INSTRUCTIONS FOR THE TASK:
With nothing left out, repeat every entry exactly.

RECORDED INFORMATION:
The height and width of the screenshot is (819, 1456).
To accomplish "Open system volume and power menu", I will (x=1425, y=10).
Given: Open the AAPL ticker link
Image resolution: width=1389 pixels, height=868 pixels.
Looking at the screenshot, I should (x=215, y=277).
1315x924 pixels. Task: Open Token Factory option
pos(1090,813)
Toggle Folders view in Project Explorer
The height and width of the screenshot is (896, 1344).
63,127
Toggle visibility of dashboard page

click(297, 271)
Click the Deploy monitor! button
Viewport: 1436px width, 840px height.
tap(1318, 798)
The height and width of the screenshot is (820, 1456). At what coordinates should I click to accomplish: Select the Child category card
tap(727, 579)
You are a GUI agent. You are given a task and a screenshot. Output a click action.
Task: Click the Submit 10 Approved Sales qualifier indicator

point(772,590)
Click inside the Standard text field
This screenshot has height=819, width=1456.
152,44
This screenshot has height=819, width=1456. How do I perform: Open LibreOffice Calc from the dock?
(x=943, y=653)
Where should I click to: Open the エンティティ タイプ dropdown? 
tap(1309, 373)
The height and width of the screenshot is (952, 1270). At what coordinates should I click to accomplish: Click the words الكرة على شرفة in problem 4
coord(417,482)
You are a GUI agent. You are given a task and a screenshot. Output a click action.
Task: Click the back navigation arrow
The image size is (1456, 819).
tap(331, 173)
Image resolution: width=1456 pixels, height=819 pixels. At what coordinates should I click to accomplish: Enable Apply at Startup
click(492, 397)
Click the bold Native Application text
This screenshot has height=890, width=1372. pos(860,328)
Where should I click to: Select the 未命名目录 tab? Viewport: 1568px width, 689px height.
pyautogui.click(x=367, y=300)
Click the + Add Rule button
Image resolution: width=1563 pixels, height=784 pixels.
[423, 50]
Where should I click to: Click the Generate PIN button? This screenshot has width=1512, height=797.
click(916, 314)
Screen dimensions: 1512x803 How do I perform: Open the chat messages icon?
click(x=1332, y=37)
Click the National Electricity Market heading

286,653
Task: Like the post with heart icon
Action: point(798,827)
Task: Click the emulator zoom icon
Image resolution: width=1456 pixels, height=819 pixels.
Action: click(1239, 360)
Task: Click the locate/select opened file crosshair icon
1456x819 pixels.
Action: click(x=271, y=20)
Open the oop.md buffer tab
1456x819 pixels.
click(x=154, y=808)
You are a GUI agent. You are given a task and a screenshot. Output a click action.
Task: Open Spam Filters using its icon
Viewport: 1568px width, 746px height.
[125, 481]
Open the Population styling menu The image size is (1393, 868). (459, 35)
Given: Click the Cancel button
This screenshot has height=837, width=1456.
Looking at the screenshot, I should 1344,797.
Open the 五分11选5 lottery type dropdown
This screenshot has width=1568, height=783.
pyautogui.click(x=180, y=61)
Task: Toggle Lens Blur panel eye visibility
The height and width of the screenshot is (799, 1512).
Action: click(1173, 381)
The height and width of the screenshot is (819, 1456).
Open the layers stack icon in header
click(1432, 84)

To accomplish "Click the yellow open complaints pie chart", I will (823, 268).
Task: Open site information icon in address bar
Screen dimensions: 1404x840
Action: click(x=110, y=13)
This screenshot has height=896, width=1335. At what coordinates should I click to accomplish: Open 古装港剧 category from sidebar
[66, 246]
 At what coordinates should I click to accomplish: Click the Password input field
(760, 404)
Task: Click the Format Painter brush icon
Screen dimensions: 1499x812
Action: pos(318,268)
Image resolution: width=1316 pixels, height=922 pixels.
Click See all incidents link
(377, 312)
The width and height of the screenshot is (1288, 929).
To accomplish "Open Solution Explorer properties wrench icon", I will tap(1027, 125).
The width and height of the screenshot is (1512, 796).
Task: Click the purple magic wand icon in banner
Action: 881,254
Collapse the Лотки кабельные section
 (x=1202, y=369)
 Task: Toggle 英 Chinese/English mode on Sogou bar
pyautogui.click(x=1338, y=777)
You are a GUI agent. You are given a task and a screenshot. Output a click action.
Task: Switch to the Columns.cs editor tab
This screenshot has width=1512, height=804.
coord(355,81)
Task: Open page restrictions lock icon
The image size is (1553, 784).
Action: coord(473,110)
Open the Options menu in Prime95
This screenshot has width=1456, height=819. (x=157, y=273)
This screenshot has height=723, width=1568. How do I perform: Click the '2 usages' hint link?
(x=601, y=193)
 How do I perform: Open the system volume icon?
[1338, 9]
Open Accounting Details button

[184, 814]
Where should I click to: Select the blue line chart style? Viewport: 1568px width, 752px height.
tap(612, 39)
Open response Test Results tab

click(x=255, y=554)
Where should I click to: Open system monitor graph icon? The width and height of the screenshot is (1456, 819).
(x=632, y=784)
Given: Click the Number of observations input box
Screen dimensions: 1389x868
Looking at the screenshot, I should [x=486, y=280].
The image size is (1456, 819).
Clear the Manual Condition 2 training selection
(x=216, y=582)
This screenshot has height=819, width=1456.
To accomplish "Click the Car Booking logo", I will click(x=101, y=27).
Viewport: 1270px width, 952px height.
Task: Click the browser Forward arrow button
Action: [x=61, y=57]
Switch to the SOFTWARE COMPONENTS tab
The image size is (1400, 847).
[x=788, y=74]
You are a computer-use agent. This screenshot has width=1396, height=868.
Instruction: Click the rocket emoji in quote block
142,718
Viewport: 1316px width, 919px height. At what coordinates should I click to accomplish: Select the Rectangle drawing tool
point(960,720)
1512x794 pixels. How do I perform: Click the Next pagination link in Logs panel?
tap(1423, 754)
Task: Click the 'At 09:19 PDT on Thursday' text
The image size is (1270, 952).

ANSWER FOR THIS EXERCISE:
The height and width of the screenshot is (819, 1456).
To accomplish "Open system volume and power menu", I will (x=1425, y=10).
Given: Open the AAPL ticker link
Image resolution: width=1389 pixels, height=868 pixels.
Looking at the screenshot, I should (x=215, y=277).
1315x924 pixels. Task: Open Token Factory option
pos(1090,813)
Toggle Folders view in Project Explorer
The height and width of the screenshot is (896, 1344).
63,127
Toggle visibility of dashboard page

click(297, 271)
Click the Deploy monitor! button
Viewport: 1436px width, 840px height.
tap(1318, 798)
The height and width of the screenshot is (820, 1456). At what coordinates should I click to accomplish: Select the Child category card
tap(727, 579)
You are a GUI agent. You are given a task and a screenshot. Output a click action.
Task: Click the Submit 10 Approved Sales qualifier indicator

point(772,590)
Click inside the Standard text field
This screenshot has height=819, width=1456.
152,44
This screenshot has height=819, width=1456. How do I perform: Open LibreOffice Calc from the dock?
(x=943, y=653)
Where should I click to: Open the エンティティ タイプ dropdown? 
tap(1309, 373)
The height and width of the screenshot is (952, 1270). At what coordinates should I click to accomplish: Click the words الكرة على شرفة in problem 4
coord(417,482)
You are a GUI agent. You are given a task and a screenshot. Output a click action.
Task: Click the back navigation arrow
The image size is (1456, 819).
tap(331, 173)
Image resolution: width=1456 pixels, height=819 pixels. At what coordinates should I click to accomplish: Enable Apply at Startup
click(492, 397)
Click the bold Native Application text
This screenshot has height=890, width=1372. pos(860,328)
Where should I click to: Select the 未命名目录 tab? Viewport: 1568px width, 689px height.
pyautogui.click(x=367, y=300)
Click the + Add Rule button
Image resolution: width=1563 pixels, height=784 pixels.
[423, 50]
Where should I click to: Click the Generate PIN button? This screenshot has width=1512, height=797.
click(916, 314)
Screen dimensions: 1512x803 How do I perform: Open the chat messages icon?
click(x=1332, y=37)
Click the National Electricity Market heading

286,653
Task: Like the post with heart icon
Action: point(798,827)
Task: Click the emulator zoom icon
Image resolution: width=1456 pixels, height=819 pixels.
Action: click(1239, 360)
Task: Click the locate/select opened file crosshair icon
1456x819 pixels.
Action: click(x=271, y=20)
Open the oop.md buffer tab
1456x819 pixels.
click(x=154, y=808)
You are a GUI agent. You are given a task and a screenshot. Output a click action.
Task: Open Spam Filters using its icon
Viewport: 1568px width, 746px height.
[125, 481]
Open the Population styling menu The image size is (1393, 868). (459, 35)
Given: Click the Cancel button
This screenshot has height=837, width=1456.
Looking at the screenshot, I should 1344,797.
Open the 五分11选5 lottery type dropdown
This screenshot has width=1568, height=783.
pyautogui.click(x=180, y=61)
Task: Toggle Lens Blur panel eye visibility
The height and width of the screenshot is (799, 1512).
Action: click(1173, 381)
The height and width of the screenshot is (819, 1456).
Open the layers stack icon in header
click(1432, 84)

To accomplish "Click the yellow open complaints pie chart", I will (823, 268).
Task: Open site information icon in address bar
Screen dimensions: 1404x840
Action: click(x=110, y=13)
This screenshot has height=896, width=1335. At what coordinates should I click to accomplish: Open 古装港剧 category from sidebar
[66, 246]
 At what coordinates should I click to accomplish: Click the Password input field
(760, 404)
Task: Click the Format Painter brush icon
Screen dimensions: 1499x812
Action: pos(318,268)
Image resolution: width=1316 pixels, height=922 pixels.
Click See all incidents link
(377, 312)
The width and height of the screenshot is (1288, 929).
To accomplish "Open Solution Explorer properties wrench icon", I will tap(1027, 125).
The width and height of the screenshot is (1512, 796).
Task: Click the purple magic wand icon in banner
Action: 881,254
Collapse the Лотки кабельные section
 (x=1202, y=369)
 Task: Toggle 英 Chinese/English mode on Sogou bar
pyautogui.click(x=1338, y=777)
You are a GUI agent. You are given a task and a screenshot. Output a click action.
Task: Switch to the Columns.cs editor tab
This screenshot has width=1512, height=804.
coord(355,81)
Task: Open page restrictions lock icon
The image size is (1553, 784).
Action: coord(473,110)
Open the Options menu in Prime95
This screenshot has width=1456, height=819. (x=157, y=273)
This screenshot has height=723, width=1568. How do I perform: Click the '2 usages' hint link?
(x=601, y=193)
 How do I perform: Open the system volume icon?
[1338, 9]
Open Accounting Details button

[184, 814]
Where should I click to: Select the blue line chart style? Viewport: 1568px width, 752px height.
tap(612, 39)
Open response Test Results tab

click(x=255, y=554)
Where should I click to: Open system monitor graph icon? The width and height of the screenshot is (1456, 819).
(x=632, y=784)
Given: Click the Number of observations input box
Screen dimensions: 1389x868
Looking at the screenshot, I should [x=486, y=280].
The image size is (1456, 819).
Clear the Manual Condition 2 training selection
(x=216, y=582)
This screenshot has height=819, width=1456.
To accomplish "Click the Car Booking logo", I will click(x=101, y=27).
Viewport: 1270px width, 952px height.
Task: Click the browser Forward arrow button
Action: [x=61, y=57]
Switch to the SOFTWARE COMPONENTS tab
The image size is (1400, 847).
[x=788, y=74]
You are a computer-use agent. This screenshot has width=1396, height=868.
Instruction: Click the rocket emoji in quote block
142,718
Viewport: 1316px width, 919px height. At what coordinates should I click to accomplish: Select the Rectangle drawing tool
point(960,720)
1512x794 pixels. How do I perform: Click the Next pagination link in Logs panel?
tap(1423, 754)
Task: Click the 'At 09:19 PDT on Thursday' text
The image size is (1270, 952).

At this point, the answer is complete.